PAN M 360 : Comment a été la réception de l’album, considérant que vous l’avez lancé en pleine pandémie?


Chele :
Ça a été cool, ça a été bien reçu par les critiques. On l’a envoyé aux journalistes, ça a bien passé. On a réussi à faire un spectacle au Ministère devant un public assis en distanciation sociale. Ça a bien été reçu ici, et dans d’autres pays en Amérique latine, comme au Mexique si je ne me trompe pas. Une de nos chansons a été prise pour une série américaine, The Mosquito Coast.  

PAN M 360 : Vous avez très peu présenté cet album en spectacle, mais on peut vous voir samedi au Festival international Nuits d’Afrique. À quoi peuvent s’attendre vos fans ?


Chele :
Ça fait un an que nous n’avons pas joué, on est super contents! Ça va être très énergique. Je sais que les places sont limitées, avec la distanciation sociale, mais je crois que les gens vont avoir une énorme dose d’énergie de la part de Sonido Pesao. On a préparé un spectacle bien dosé!

PAN M 360 : Qu’est-ce qui vous attend dans la prochaine année?

Chele : Pendant la pandémie, Luny et moi avons travaillé chacun de notre côté sur des projets personnels. On s’est trouvés avec une quantité de chansons avec d’autres producteurs, donc il risque d’y avoir des projets solos qui vont sortir. Sonido Pesao est déjà en train de créer d’autres chansons. Qui sait? Peut-être un petit maxi bientôt, on verra!

PAN M 360 : Vous n’avez pas de carrière solo chacun de votre côté, c’est ça?

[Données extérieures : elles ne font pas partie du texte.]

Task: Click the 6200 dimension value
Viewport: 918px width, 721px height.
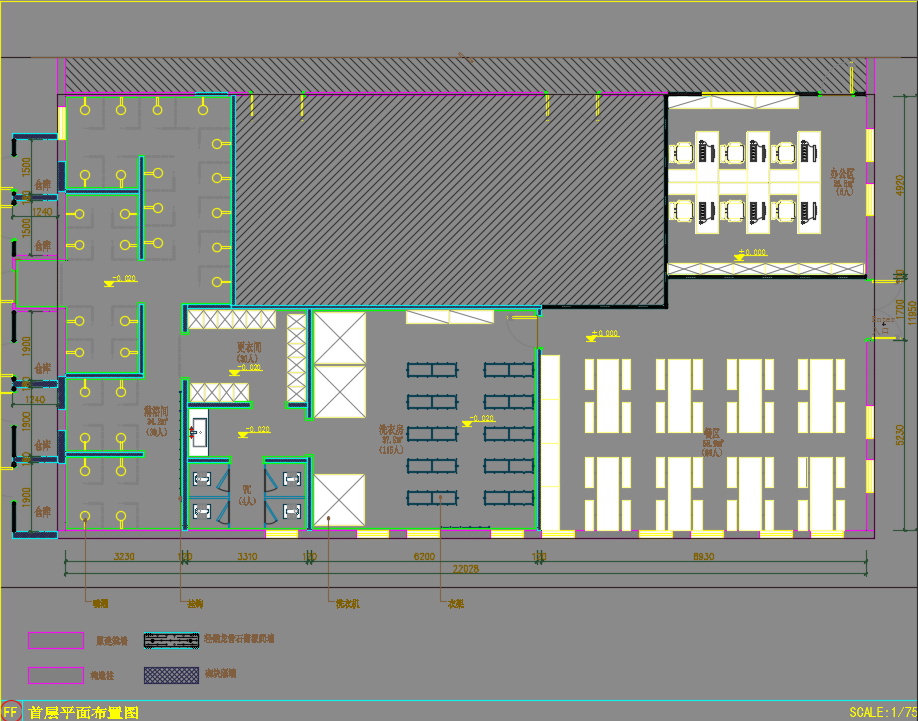Action: click(x=424, y=556)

Chele : Exactement. J’ai beaucoup concentré mes énergies sur le groupe, ça fonctionne bien, je suis très à l’aise avec ça. Je me dis souvent que je voudrais faire quelque chose en solo, mais c’est difficile de trouver le temps. La pandémie nous a donné ça, du temps. Je ne suis pas resté les bras croisés, je me suis retrouvé avec beaucoup de chansons, il faut simplement les placer. Nous avons parti un projet avec Boogat, Norte. Chaque mois, on sort une chanson de différents artistes qui fait partie de ce label participatif. Ça se trouve sur Norte-Rec. Il y a des sessions live, des chansons… chaque semaine on se remet à un nouvel artiste.

PAN M 360 : C’était tout pour moi, aurais-tu quelque chose à rajouter?

Chele : Tout ce que je peux dire, c’est qu’avec tout ce qui vient de se passer, la plus belle chose qu’on pourrait faire pour la scène culturelle d’ici, c’est de l’appuyer plus que jamais. Écouter la musique, partager si tu aimes ça, de ne pas avoir peur de dire : « Ça, c’est nos artistes d’ici. » Il y en a plein, d’artistes d’ici. On ne va pas mettre le spotlight sur quelques artistes, il y en a plein et c’est du gros calibre. Partagez la musique locale, en masse et sans retenue!